=== TASK BRIEF ===
Search the entries for the word "will". Copy every line where it turns up.

[Excerpts from a dataset]
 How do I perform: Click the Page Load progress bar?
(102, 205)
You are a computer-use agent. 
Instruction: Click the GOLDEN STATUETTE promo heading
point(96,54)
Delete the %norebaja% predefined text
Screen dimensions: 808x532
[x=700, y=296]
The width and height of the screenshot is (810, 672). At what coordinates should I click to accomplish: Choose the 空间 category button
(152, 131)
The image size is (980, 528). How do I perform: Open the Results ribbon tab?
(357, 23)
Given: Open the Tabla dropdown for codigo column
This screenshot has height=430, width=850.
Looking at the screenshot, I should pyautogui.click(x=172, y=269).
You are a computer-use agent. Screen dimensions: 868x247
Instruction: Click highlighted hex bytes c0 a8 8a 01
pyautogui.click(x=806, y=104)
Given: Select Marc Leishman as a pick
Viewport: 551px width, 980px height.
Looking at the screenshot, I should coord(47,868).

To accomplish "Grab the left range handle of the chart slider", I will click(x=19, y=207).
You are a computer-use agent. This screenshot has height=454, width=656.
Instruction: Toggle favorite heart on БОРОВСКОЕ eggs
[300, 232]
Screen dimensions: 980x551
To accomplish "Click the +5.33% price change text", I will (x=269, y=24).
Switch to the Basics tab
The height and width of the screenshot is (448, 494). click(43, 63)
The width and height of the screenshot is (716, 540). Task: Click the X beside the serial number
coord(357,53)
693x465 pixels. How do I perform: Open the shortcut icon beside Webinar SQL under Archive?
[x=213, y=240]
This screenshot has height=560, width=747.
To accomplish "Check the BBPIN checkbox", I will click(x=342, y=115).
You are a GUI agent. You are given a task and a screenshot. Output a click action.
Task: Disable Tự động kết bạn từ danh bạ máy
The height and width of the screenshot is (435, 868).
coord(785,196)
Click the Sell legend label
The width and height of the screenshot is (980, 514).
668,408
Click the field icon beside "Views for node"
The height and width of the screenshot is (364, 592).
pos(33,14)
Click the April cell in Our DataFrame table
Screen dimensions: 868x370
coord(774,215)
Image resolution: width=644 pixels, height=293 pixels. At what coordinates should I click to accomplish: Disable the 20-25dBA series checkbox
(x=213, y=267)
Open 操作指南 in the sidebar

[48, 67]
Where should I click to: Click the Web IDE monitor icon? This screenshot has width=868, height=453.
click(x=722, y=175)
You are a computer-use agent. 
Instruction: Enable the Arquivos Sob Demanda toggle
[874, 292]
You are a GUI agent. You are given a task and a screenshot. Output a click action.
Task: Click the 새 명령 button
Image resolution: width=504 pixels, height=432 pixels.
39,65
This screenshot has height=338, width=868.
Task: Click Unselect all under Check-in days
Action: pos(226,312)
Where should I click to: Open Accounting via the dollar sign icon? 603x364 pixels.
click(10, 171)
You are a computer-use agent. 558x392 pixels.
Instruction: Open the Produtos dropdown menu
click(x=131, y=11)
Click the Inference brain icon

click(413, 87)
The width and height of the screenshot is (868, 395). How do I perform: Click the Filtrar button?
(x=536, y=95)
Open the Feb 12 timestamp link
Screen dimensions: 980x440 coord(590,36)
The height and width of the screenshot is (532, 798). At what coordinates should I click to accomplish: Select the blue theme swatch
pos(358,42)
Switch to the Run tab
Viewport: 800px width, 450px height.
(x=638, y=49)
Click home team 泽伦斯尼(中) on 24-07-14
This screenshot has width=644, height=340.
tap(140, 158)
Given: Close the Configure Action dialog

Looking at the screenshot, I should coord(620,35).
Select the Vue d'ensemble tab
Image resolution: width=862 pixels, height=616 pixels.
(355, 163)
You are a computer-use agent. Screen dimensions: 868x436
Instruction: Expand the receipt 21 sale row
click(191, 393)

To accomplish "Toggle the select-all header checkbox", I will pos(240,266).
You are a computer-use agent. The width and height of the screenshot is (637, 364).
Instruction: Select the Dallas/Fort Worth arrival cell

=== THE ANSWER ===
To accomplish "Grab the left range handle of the chart slider", I will click(x=19, y=207).
To accomplish "Click the +5.33% price change text", I will (x=269, y=24).
To accomplish "Check the BBPIN checkbox", I will click(x=342, y=115).
To accomplish "Toggle the select-all header checkbox", I will pos(240,266).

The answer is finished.